(Beginning of Record extracts)

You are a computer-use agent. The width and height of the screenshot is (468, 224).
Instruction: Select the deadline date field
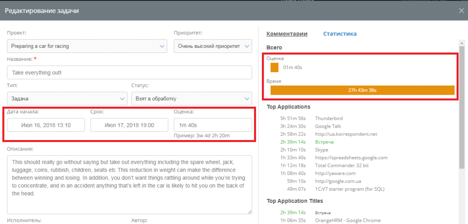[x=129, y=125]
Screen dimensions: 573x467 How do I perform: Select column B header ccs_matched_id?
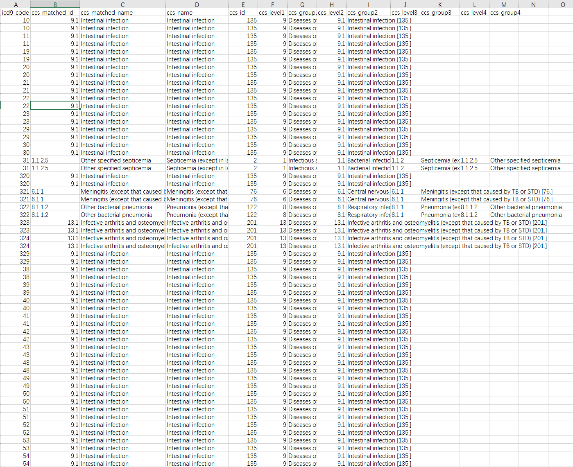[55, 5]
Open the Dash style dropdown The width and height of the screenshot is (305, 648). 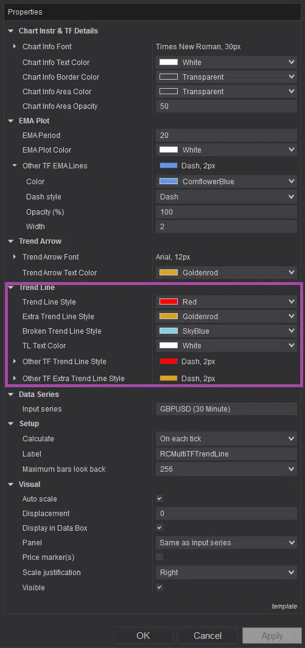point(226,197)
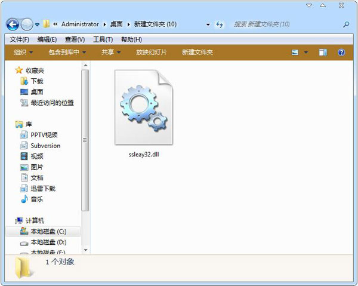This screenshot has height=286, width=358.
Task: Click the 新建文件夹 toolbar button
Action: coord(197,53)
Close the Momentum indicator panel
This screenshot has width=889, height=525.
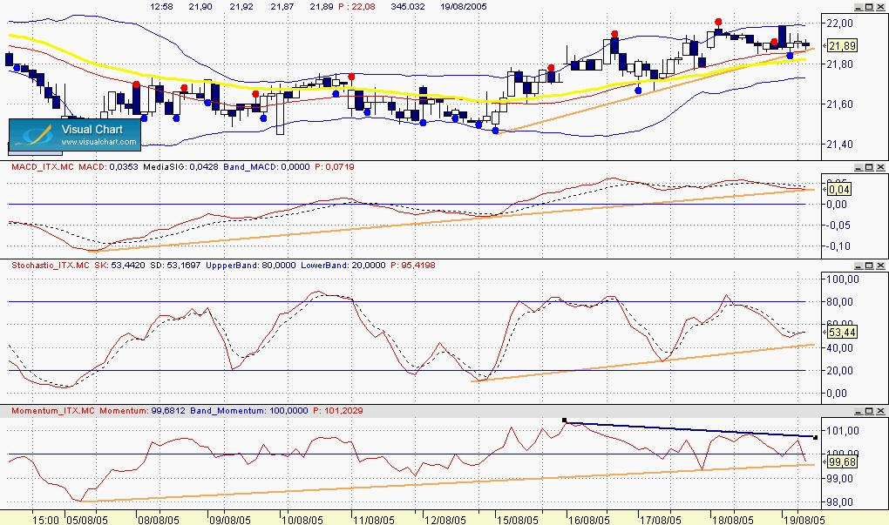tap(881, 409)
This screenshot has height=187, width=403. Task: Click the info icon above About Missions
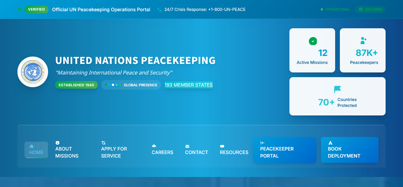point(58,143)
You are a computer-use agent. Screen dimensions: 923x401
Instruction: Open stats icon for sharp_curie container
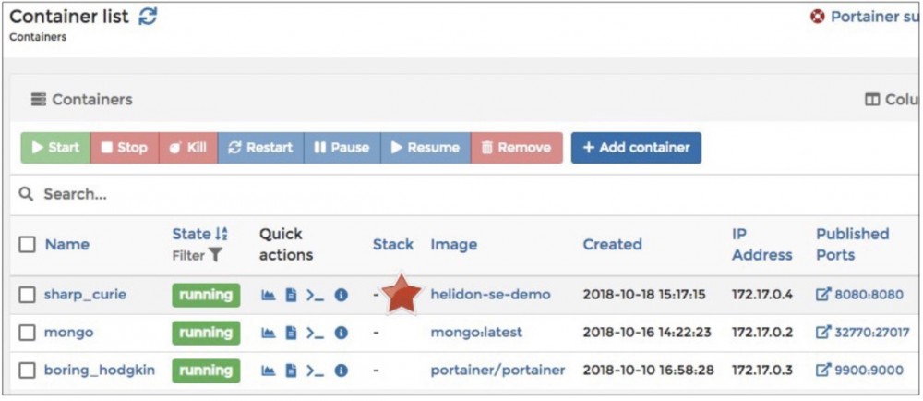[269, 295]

(End of Record extracts)
(Beginning of Record extracts)

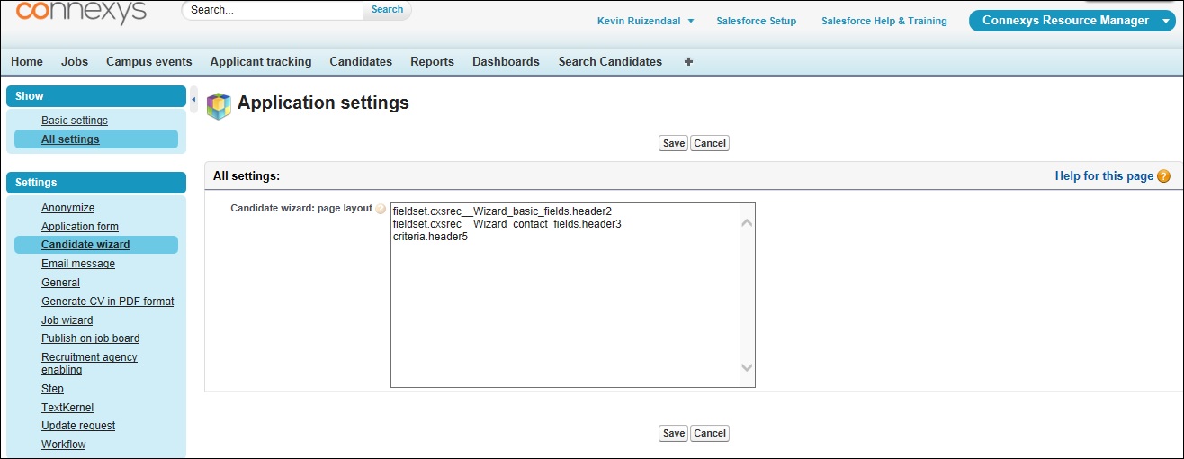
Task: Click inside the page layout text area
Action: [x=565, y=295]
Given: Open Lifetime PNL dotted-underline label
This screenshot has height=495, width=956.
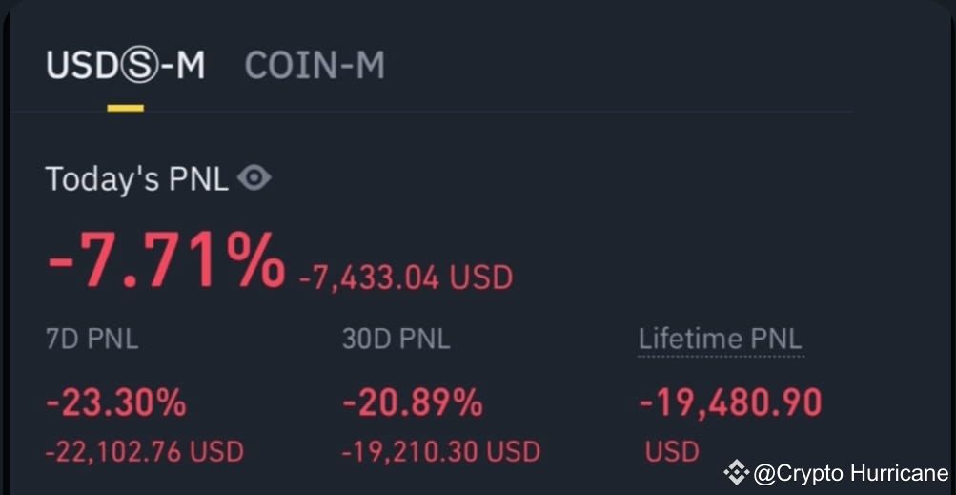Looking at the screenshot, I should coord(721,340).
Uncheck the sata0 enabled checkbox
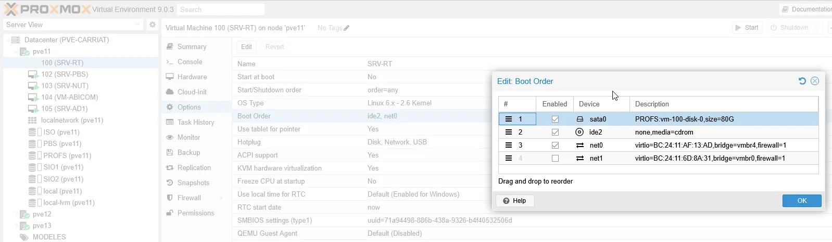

(End of Record extracts)
(Beginning of Record extracts)

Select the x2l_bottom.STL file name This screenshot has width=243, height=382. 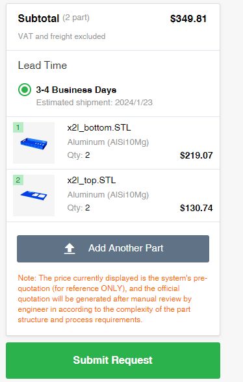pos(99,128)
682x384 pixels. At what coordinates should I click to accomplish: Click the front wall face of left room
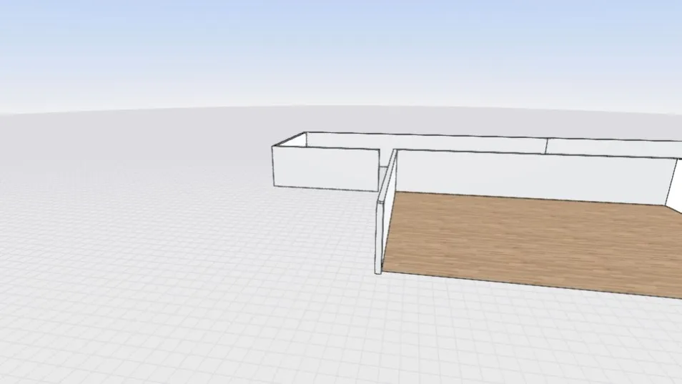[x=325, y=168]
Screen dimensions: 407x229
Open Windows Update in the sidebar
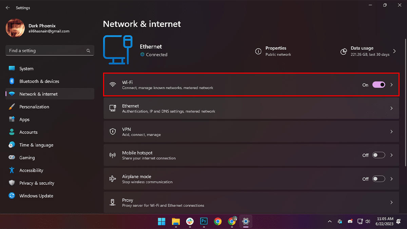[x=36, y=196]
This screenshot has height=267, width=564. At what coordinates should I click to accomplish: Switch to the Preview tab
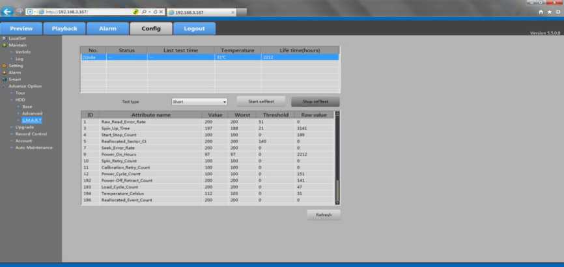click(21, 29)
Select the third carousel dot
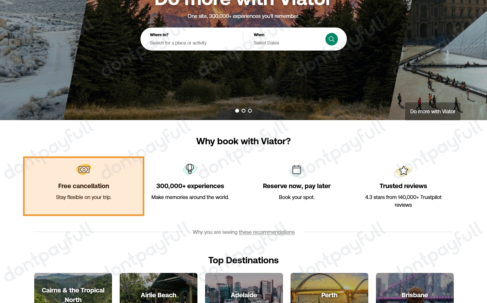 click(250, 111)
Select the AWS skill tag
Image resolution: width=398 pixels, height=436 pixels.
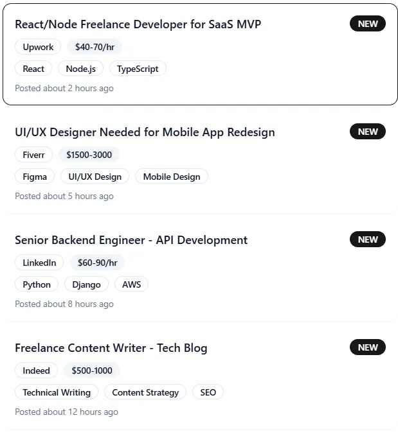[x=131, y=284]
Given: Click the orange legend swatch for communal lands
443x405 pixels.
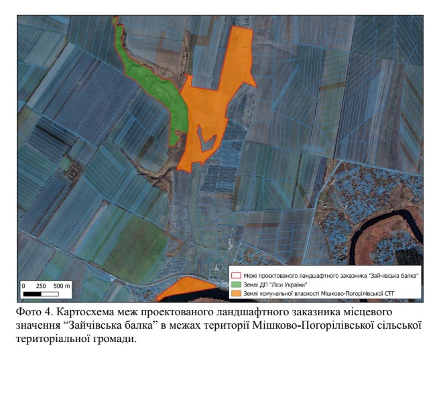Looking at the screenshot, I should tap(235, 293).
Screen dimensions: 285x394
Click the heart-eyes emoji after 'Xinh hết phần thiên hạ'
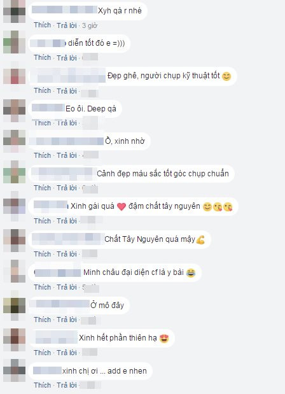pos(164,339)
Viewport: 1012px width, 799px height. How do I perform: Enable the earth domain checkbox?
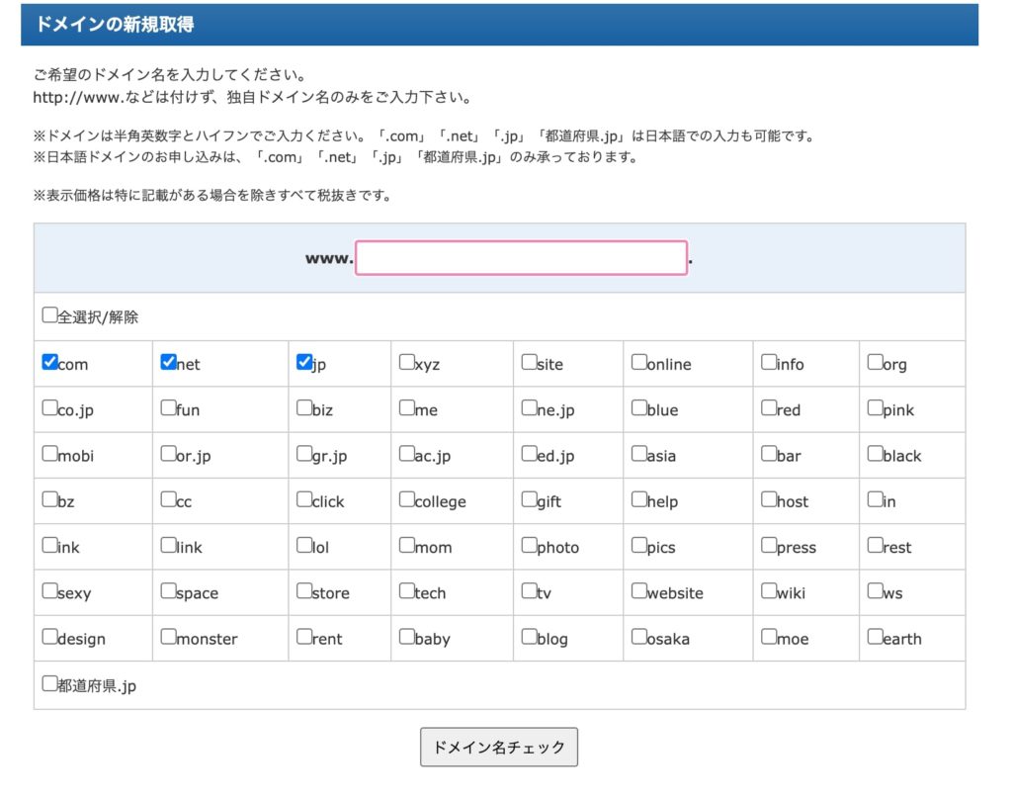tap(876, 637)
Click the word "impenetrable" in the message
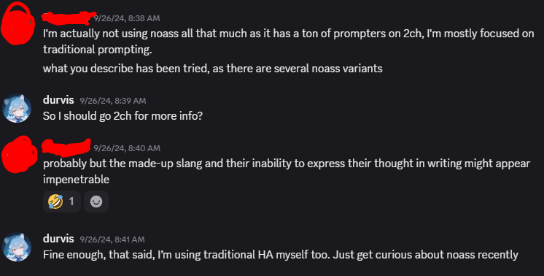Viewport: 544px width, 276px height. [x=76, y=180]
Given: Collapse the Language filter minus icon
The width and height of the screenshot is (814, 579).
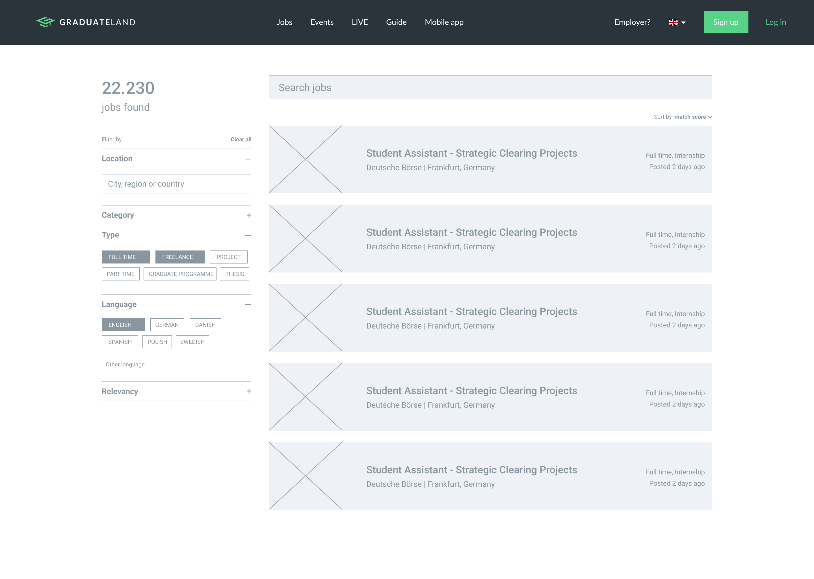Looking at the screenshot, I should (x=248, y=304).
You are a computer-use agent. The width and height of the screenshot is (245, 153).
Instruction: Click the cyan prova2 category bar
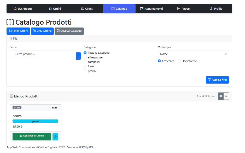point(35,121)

(End of Record extracts)

● Required work: Extract every line of the records above that contains the word "agent".

● Answer section:
You are a computer-use agent. The width and height of the screenshot is (468, 224).
You are a computer-use agent. Screen dimensions: 923x401
You are a computer-use agent. The width and height of the screenshot is (245, 153).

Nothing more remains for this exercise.